If you require any more Information check out Powersparks website FAQs Here
Or Speak To Simon on 01527 889453 Which Is Always A Good Thing Being Able To Speak To A Supplier In The UK


If after fitting your engine refuses to fire bring the trigger ring up below the rotor arm, or buy the rotor arm with the trigger ring made on it.

It is important to have your voltage regulator working correctly, especially with electronic ignition because over voltage can shorten the life of many components on a classic car.

Our electronic distributors and electronic conversion kits operate between 6 & 16V. A faulty dynamo or voltage regulator/alternator can overcharge putting out voltages between 25 & 30V which is far too much for modern electronic ignition systems and other sensitive electronic components to cope with.

Alternators have their voltage regulators inbuilt as a complete unit and a simple voltage test at the battery terminals with the engine running should show between 13.7 and 14.5 v After testing if you do have a faulty dynamo or voltage regulator ask about the new Dynamator range which have original dynamo looks with the practicality and reliability of modern alternator electronics.

We can supply both negative and positive earth versions also available with the tachometer drive.


Two tests here.

  1. Test the point contacts first. Disconnect the battery GROUND cable. Using an ohm meter, test reading between terminals A & D (terminals electrically on opposite sides of the points) and you should have nothing as cutout points should be open. Now manually close the points by pushing on them (OK to do with battery disconnected). Good points should read near zero ohms. If not, try making connections closer to the actual points to narrow down where the resistance is. If you do not have a ohm meter connect a test lamp between D and the battery terminal you took the ground strap off. Lamp should not light with points open and should be bright when points are closed. Any excess ohms or dimness in bulb will indicate point corrosion or other problems.
  2. Next you need to test the coils. Reconnect battery and start the engine and idle. With volt meter between terminals D & E you should be getting 6-12 volts (lower at a low idle and higher at a high idle). Rev engine up to1500 RPM and you should get 13.2-15 plus volts (depending on state of battery charge (lower if battery is fully charged and higher if battery is low).

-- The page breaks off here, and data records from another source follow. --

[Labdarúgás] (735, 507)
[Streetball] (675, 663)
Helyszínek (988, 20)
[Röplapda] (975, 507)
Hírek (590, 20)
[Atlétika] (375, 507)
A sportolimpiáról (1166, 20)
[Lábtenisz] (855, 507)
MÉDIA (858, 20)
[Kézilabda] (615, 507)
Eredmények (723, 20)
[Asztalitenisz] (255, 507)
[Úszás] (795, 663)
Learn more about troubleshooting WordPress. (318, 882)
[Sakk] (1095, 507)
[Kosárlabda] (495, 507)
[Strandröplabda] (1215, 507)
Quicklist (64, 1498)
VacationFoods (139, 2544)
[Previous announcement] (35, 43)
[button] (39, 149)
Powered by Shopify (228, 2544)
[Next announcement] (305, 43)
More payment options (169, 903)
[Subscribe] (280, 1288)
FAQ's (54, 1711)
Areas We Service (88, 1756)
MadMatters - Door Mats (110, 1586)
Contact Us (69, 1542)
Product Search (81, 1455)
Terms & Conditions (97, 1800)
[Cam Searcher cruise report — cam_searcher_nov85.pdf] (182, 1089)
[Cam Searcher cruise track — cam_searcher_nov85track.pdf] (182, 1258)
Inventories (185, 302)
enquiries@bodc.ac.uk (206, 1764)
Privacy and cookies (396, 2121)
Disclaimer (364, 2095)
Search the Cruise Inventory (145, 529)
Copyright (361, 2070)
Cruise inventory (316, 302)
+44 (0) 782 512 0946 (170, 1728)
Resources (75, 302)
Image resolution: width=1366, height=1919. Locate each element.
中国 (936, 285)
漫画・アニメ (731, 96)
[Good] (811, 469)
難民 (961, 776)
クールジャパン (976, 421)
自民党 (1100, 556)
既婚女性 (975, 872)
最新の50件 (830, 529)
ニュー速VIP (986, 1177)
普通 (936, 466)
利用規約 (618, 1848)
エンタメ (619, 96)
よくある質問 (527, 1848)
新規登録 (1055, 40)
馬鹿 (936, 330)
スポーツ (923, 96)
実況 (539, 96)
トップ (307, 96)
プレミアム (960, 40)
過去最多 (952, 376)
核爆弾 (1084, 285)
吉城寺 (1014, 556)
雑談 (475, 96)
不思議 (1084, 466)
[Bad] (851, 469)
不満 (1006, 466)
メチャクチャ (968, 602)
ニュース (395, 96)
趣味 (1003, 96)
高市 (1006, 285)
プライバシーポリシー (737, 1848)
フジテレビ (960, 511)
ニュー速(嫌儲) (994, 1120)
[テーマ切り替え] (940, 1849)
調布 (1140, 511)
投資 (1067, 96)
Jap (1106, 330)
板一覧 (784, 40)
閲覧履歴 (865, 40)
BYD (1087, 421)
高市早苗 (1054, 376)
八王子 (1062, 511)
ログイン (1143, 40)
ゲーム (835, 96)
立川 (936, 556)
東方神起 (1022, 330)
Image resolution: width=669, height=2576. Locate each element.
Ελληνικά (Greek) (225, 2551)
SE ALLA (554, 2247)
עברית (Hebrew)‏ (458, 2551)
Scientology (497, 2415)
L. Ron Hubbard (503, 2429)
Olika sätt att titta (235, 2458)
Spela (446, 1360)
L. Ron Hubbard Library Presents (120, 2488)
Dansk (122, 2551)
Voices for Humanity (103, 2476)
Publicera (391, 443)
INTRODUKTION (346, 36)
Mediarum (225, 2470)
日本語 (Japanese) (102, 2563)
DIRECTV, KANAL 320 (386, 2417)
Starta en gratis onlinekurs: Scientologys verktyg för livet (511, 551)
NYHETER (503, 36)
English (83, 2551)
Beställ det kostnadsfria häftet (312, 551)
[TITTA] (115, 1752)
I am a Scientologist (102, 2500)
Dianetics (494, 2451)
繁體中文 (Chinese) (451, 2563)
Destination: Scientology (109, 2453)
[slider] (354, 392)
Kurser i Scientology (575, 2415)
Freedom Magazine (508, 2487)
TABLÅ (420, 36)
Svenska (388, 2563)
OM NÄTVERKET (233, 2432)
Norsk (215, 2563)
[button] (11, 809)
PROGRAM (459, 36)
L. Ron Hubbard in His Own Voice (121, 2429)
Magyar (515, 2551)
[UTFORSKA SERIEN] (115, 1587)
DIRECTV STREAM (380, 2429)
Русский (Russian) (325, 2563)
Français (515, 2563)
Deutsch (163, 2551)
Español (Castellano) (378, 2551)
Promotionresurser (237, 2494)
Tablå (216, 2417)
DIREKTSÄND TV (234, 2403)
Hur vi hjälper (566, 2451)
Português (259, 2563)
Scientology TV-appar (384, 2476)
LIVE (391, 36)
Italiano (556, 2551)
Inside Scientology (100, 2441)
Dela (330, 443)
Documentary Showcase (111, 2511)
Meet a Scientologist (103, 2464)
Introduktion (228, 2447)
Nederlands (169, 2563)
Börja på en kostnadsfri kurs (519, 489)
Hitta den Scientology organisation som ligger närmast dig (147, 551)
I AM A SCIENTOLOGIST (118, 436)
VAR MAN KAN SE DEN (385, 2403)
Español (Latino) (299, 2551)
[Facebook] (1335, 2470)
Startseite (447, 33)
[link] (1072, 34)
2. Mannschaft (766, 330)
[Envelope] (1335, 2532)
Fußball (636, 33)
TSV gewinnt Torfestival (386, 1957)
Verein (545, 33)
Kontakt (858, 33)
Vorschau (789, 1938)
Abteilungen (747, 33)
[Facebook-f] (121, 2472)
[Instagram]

Do the same test at terminals A & E. A is tied directly to the battery so you should never go below battery voltage. Once dynamo matches battery and points close then reading at A will go up from battery voltage and increase with dynamo output. If this is not the case then there may be a dynamo problem or a regulator problem.


Again there are two tests. To test the actual points you need to disconnect the wire leading to the F terminal. Then put an ohm meter between the terminals F & E. You should get near zero ohms with good points. If it is higher try connections as close to the points a possible to narrow down where the resistance is. Now open the points. It should increase to around 60 ohms as a resistor takes over the circuit.

To test the coils connect a volt meter between F & E and set the engine at idle. At idle you should be seeing the same voltage as at the D & E terminals (probably 6-12 volts). Increase the speed of the engine and voltage between F & E will rise as the dynamo feeds the battery. Increasing the RPMs further, you will see the voltage peek and then start to decline. At about 2500 RPM you may only be seeing 8 or less volts. What should be occurring is the regulator is regulating the dynamo field windings to prevent it from destroying itself. Dynamo output is related to how much voltage is being fed to the dynamo field windings and how fast it is spinning.

Put the same voltage to a slow spinning dynamo and a fast spinning one and you will get much greater output at the faster RPMs. So to keep control, and prevent dynamo burnout, the regulator senses output and drops voltage to save the dynamo at speed.

If voltage does not follow the above pattern then the regulator needs adjustment or you have a defective dynamo.